Struggling Mollie Ray Elementary give...

Struggling Mollie Ray Elementary given one year to improve

There are 14 comments on the Orlando Sentinel story from Jul 30, 2008, titled Struggling Mollie Ray Elementary given one year to improve. In it, Orlando Sentinel reports that:

An F-rated Orange County elementary school has one year to improve dismal student performance or face harsh sanctions that include the possibility of shutting down.

Join the discussion below, or Read more at Orlando Sentinel.

Dr Bunsen Honeydew

Oviedo, FL

#1 Jul 30, 2008
I read the entire article wondering what part of town this school was in, and it never said (nice reporting Slantinel). After researching it on my own, I found out where it is (Pine Hills). Judging by location, I am not surprised at the poor performance of it's students.
southern girl

Ocala, FL

#2 Jul 30, 2008
Can't plant flowers when you ain't got no dirt...or You can't make chicken salad from chicken s#%$. Either expression would apply beautifully to this situation.
TheRunningNurse

Eustis, FL

#3 Jul 30, 2008
Close the school ? What a stupid idea.
It is not the schools fault....it is the PARENTS FAULT. Poor, minority and a 1/3 don't speak English so they are having to learn it now. HELLO !

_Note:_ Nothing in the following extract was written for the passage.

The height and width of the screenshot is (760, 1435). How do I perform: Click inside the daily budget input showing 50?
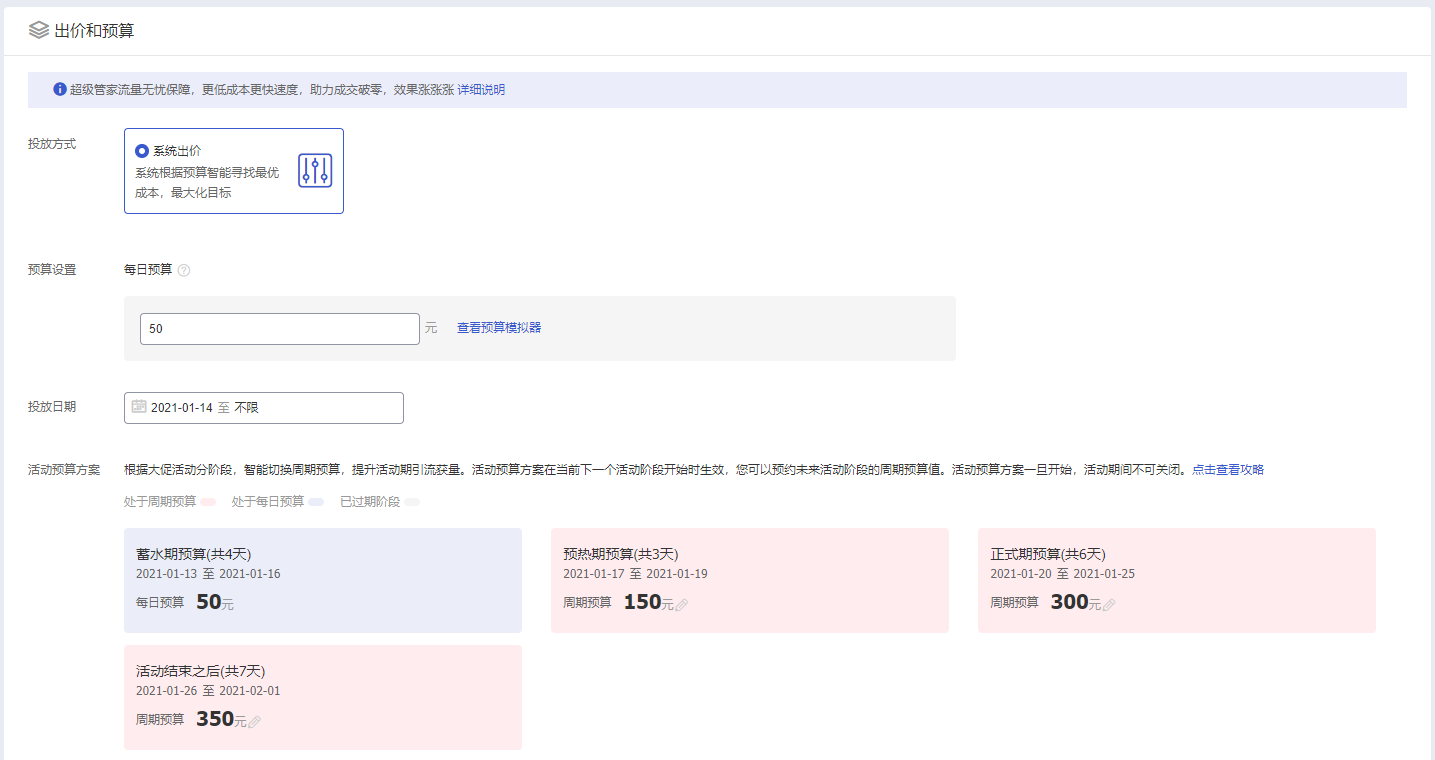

If there were some way to hold parents responsible for their kid's acedemic success....like hold their welfare check
Drew

Bedford, TX

#4 Jul 30, 2008
What I find interesting is the wide variation in grades. A school may change some aspects of academic content but likely the content of the curriculum did not change much since they were A-rated. What did change however was administration (which could lead to morale issues which trickle down to the students), community involvement, and likely PARENTAL involvement. When the entire community wasn't focused on saving the school, the students failed. When the parents and local businesses were showing support, the students did well. I guess interest in the children's education was a fad that passed... but make sure you blame the school and teachers, not the community. That's not allowed.
Tomb

United States

#6 Jul 30, 2008
Close it and turn it into a detention center. The police won't have to transport the criminals so far, we will save gas money.
Maxfield

Plymouth, MN

#7 Jul 30, 2008
How horrible for the students at the school these low performers will be transferred to when Mollie Ray closes. I would be worried about my child's safety around these hoodlums.
Time to look for a private school.

Since: Feb 08

United States

#8 Jul 30, 2008
Instead of the threats and the removal of personel at the schools, just get rid of some of the people at the Board of Education. We all know there are people there gambling on these kids' futures.

If they'd stop raising the standards every year or six months most of these schools wouldn't fail the grading level. Which I think that whol FCAT system is the biggest joke the state of Florida has made ever.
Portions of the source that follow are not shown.